By Business & Finance
26 October 2021
Pictured: Sharon Keilthy, with her daughter.

Sharon Keilthy owns an eco-friendly toy store and is knowledgeable on the amount of plastic in the toy industry. 90% of toys are made from petroleum, releasing up to six times their weight in CO2. Scaled-up for the global toy industry, we’d have to plant one billion trees to absorb this. These toys then travel 22,000km by sea, adding an additional 10% to that carbon footprint. Keilthy is trying to buck this trend. She recently spoke at a toy industry conference alongside Lego.


What was your first job?

I did odd-jobs for neighbours for coins from age 12, market research surveys in the car parks my dad ran from age 15. Taught English in China right out of college, came back and started my own ‘business in Asia’ support company at age 22. 3 years later joined McKinsey & Co as a management consultant. So I guess it depends on what you mean by ‘job.’

What pushed you to pursue a career in this field?

I heard the headlines of the 2018 IPCC report (Intergovernmental Panel on Climate Change) and decided to be a full-time eco activist. I considered how to be most helpful – protesting, organising, even film-making – but realised the skills I had were business skills. So I decided to do my bit by focusing on one industry, and changing it in a hands-on way – by being the toystore I wished the others were. That is, climate-neutral, trash-free, and totally transparent on the eco impact of our toys.

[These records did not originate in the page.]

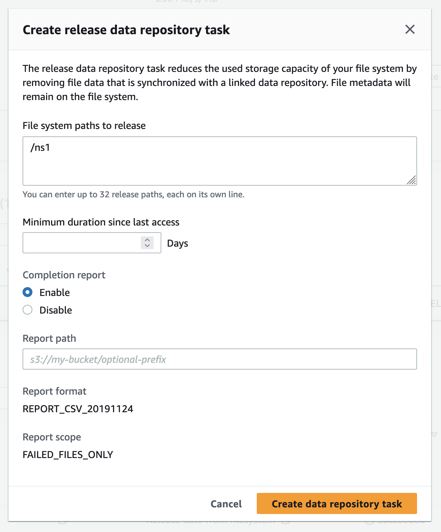
Task: Click the dialog title heading text
Action: tap(126, 30)
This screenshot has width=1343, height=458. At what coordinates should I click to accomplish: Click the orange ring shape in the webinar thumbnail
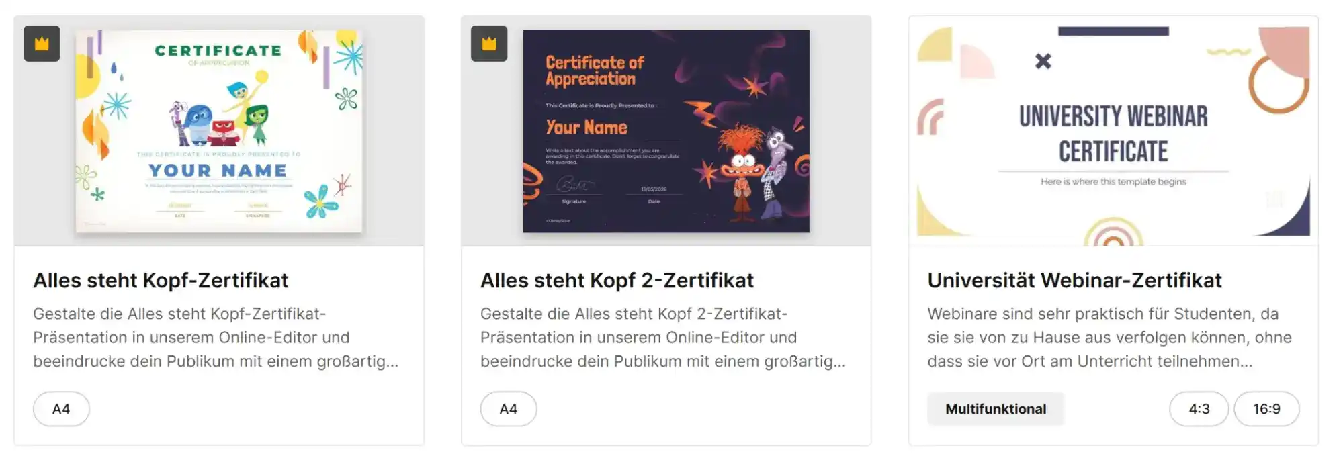1279,84
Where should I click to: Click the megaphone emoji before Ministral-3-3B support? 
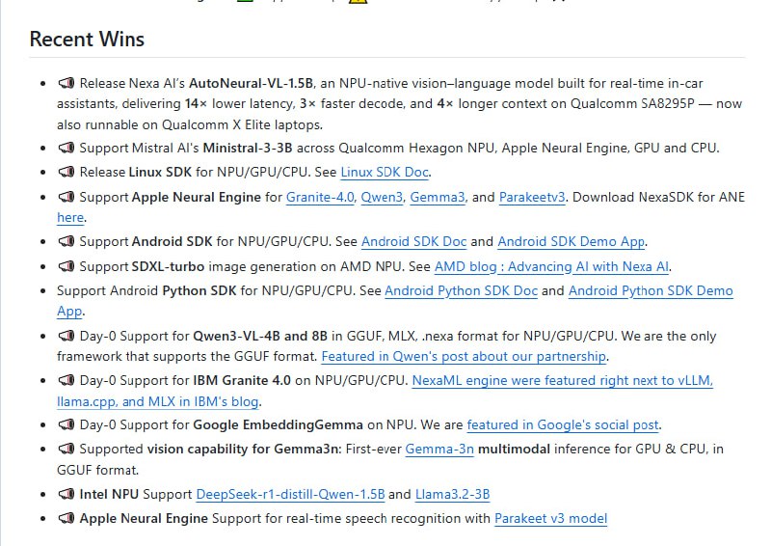click(x=66, y=148)
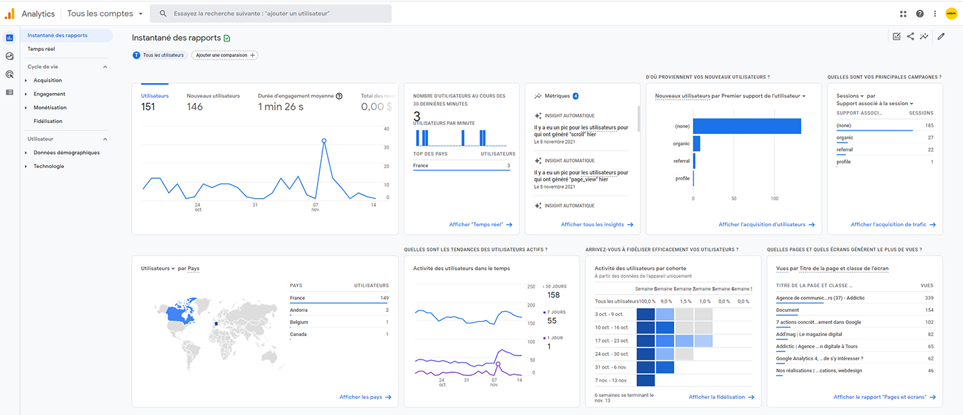Click the pencil edit icon at top right

click(x=941, y=37)
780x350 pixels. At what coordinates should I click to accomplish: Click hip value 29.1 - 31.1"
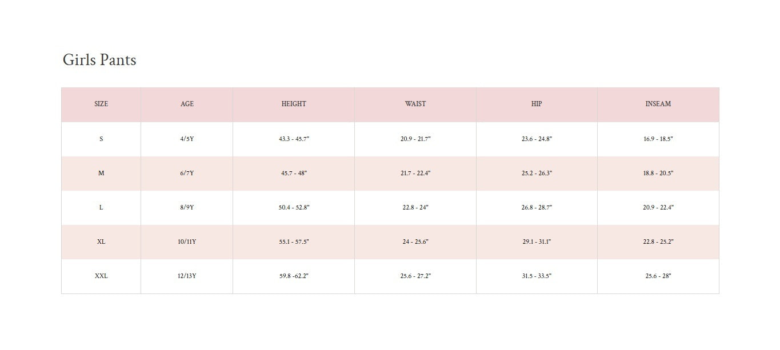(537, 242)
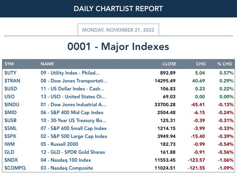This screenshot has width=237, height=174.
Task: Click the $USD symbol link
Action: coord(11,89)
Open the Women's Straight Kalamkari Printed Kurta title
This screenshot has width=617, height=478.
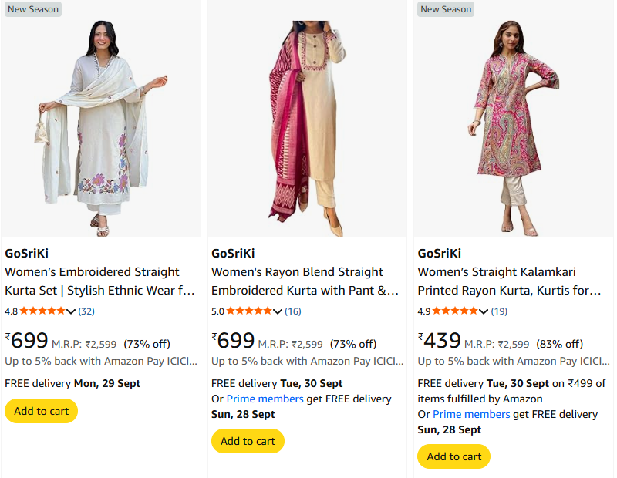point(509,281)
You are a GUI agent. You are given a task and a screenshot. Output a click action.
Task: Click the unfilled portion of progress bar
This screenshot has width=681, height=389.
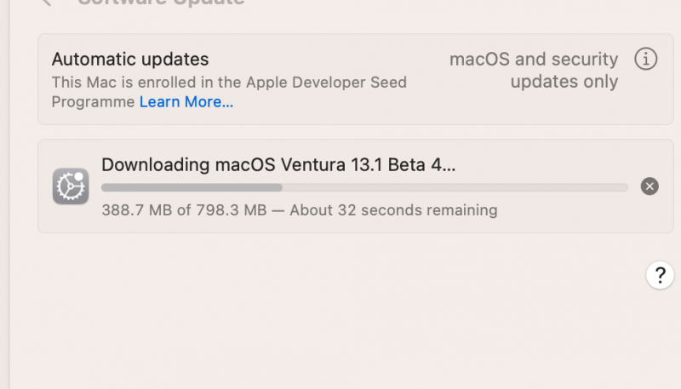pos(455,187)
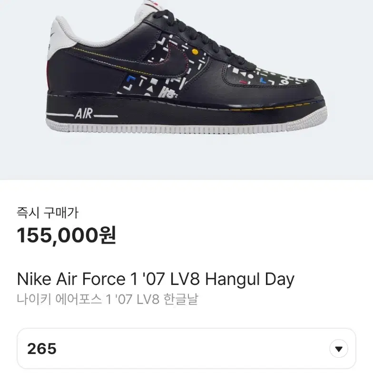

What would you regard as your greatest achievement to date?

Not giving up! Nothing worthwhile is easy, and mostly I’m very high-energy, high-motivation. But like everyone I have days when the doubts dominate: I tell myself I’m wasting my time, I’ve chosen the wrong thing to do, I’ve made a mess of it. Success on those days is carrying on anyway and waiting for the energy and motivation to return.

Career wise, would you do anything differently?

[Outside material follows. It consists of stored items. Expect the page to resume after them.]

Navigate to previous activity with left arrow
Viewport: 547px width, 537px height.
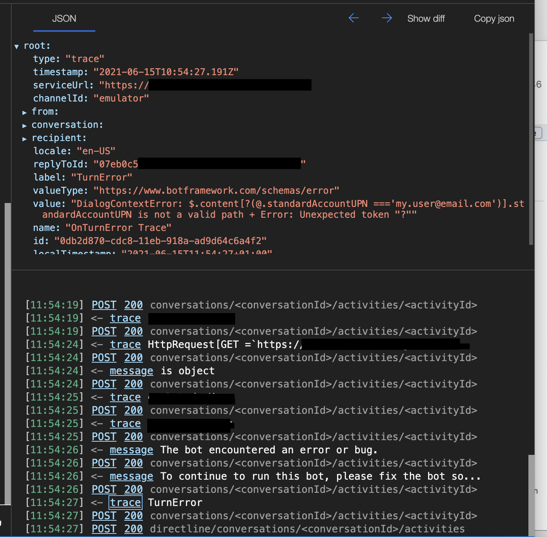tap(353, 18)
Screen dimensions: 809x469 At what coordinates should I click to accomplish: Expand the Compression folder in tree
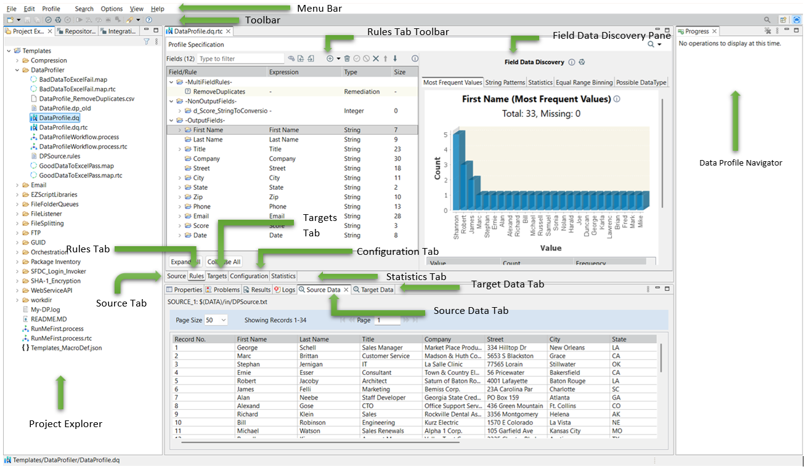pos(17,61)
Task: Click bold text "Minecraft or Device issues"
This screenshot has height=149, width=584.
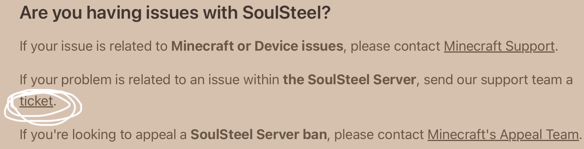Action: [257, 46]
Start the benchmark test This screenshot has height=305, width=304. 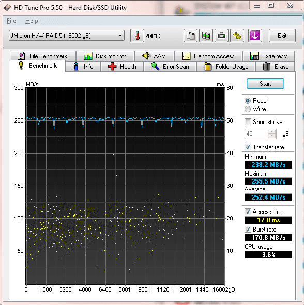[x=265, y=84]
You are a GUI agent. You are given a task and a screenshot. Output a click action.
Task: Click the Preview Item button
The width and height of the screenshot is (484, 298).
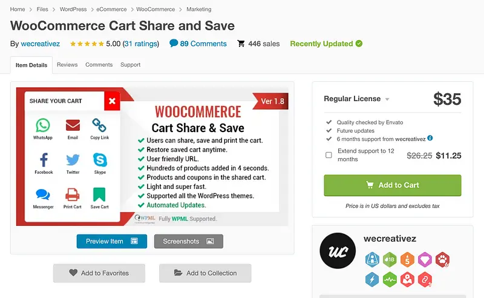pyautogui.click(x=112, y=241)
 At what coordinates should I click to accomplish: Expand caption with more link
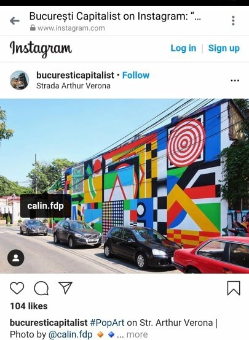(137, 334)
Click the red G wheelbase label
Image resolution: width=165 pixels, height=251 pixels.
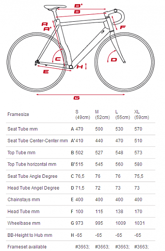point(77,98)
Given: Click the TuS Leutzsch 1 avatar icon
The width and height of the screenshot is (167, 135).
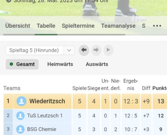Looking at the screenshot, I should [x=20, y=116].
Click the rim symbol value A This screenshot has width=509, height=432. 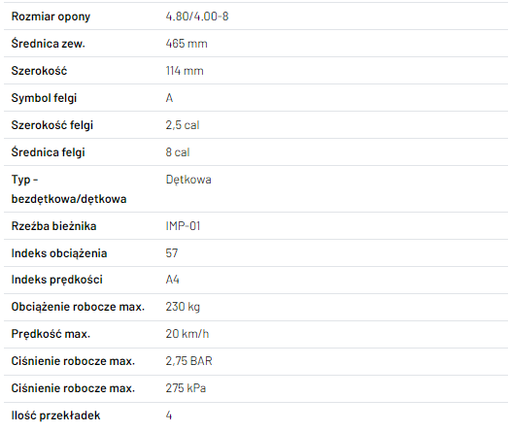[x=169, y=98]
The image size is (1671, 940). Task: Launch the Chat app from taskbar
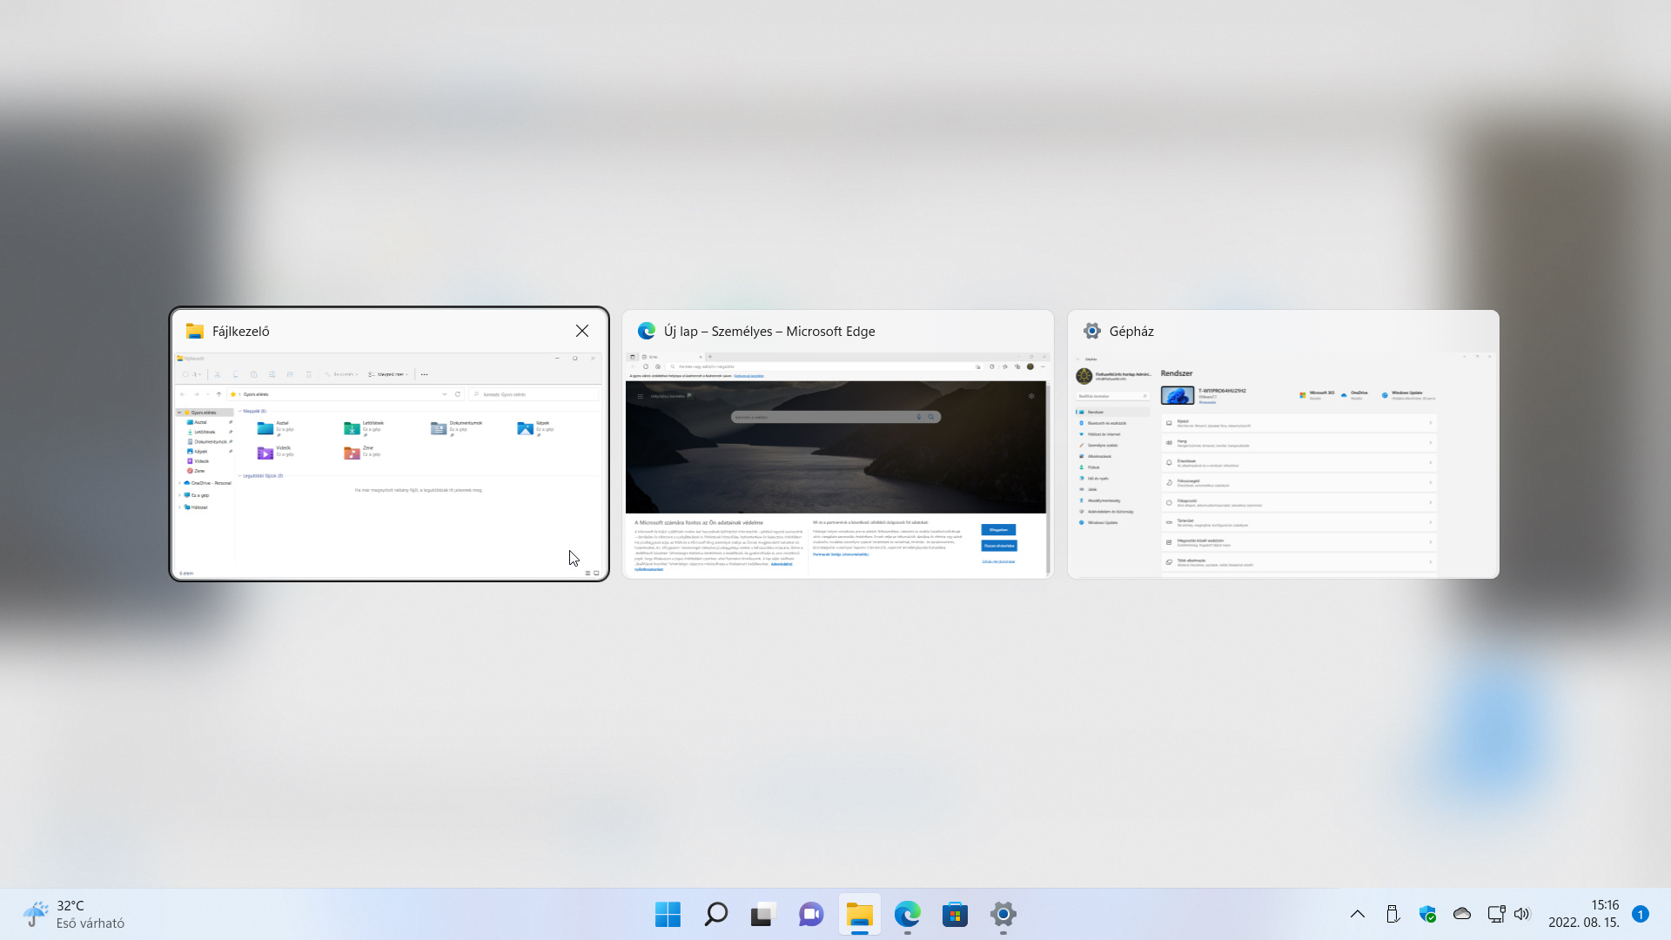pyautogui.click(x=811, y=914)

I’ve made a lot of career decisions others would have advised against: starting my own business basically fresh out of college aged 22; taking two 6-month periods off work; leaving a senior role in an American multinational with no “what’s next” lined-up and no plan; starting an activist retail / wholesale business with no experience of retail / wholesale. They were all the best decisions I’ve ever made! Only thing I might do differently would be, with Jiminy Eco Toys, to more quickly move from “doing everything myself because I just started and have no money” to “go out and get investment and pay professionals to do it properly.”

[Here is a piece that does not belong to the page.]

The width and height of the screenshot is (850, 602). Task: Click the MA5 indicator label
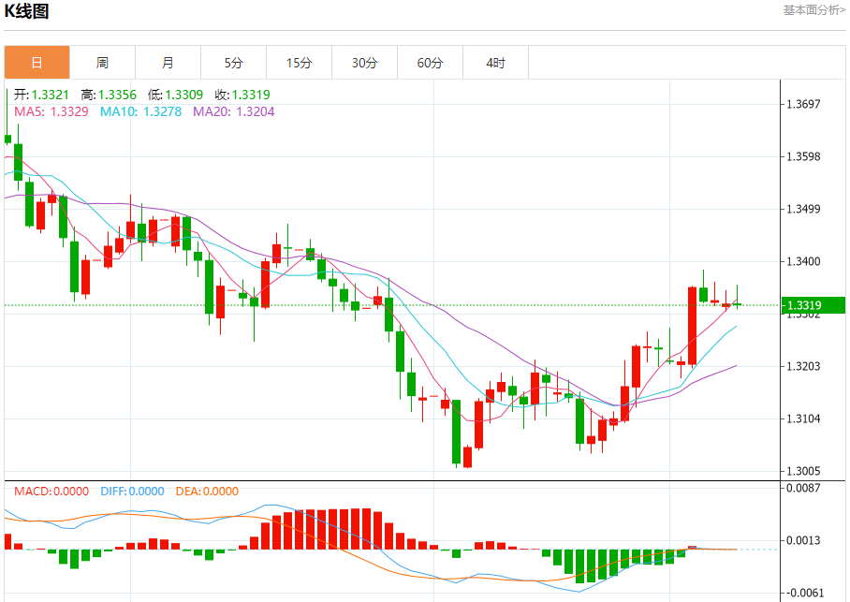(x=51, y=111)
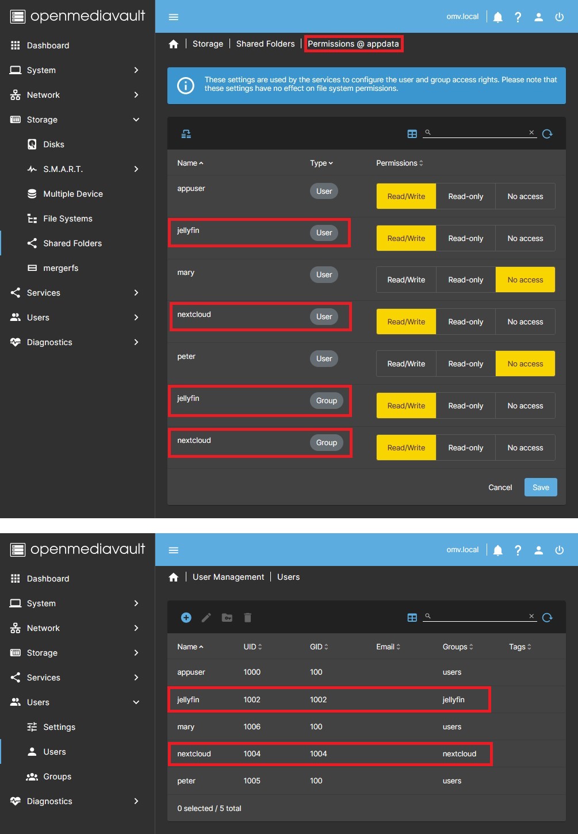Open mergerfs from the Storage menu
The width and height of the screenshot is (578, 834).
click(x=60, y=268)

In one sentence, how would you define success?

Making the world better, for as many people as possible, whilst holding-on to your own sanity and, at least some of the time, happiness!

What’s the best piece of advice you’ve ever been given?

Attack your own business; try to make it fail as quickly as possible. If it’s destined to fail, better to find out sooner! And if you can’t make it fail, well great, you have a viable business, keep going!

How do you motivate yourself and your staff?

Start with why. We exist to make toys sustainable, as part of keeping our world liveable and safe for our kids – because otherwise, that’s under very real and immediate threat. That’s very motivating!

How do you handle adversity?

I find a learning mindset is really transformative. If I approach every situation as something to learn from, to improve myself and my activist business, then suddenly I can handle most anything and anyone pretty well.

How do you relax?

I get out for a walk, take my daughter swimming, or watch a docufilm or high-school rom-com on Netflix. Honestly relaxing is not my talent and I don’t make much time for it, but I’m trying. I should totally meditate and do yoga but I just can’t.

What are your aspirations for the future of the business?

Success for our eco-activist business will be that we’re not needed anymore – that eco becomes the new normal for toys. One day, you’ll walk into a big-name toy retailer, and everything on every shelf will be climate-neutral, made from natural or recycled materials. You’ll pick the toy you think will bring the child most joy and not worry about it wrecking the planet. When that day comes, our job will be done and we’ll be off working on some other issue!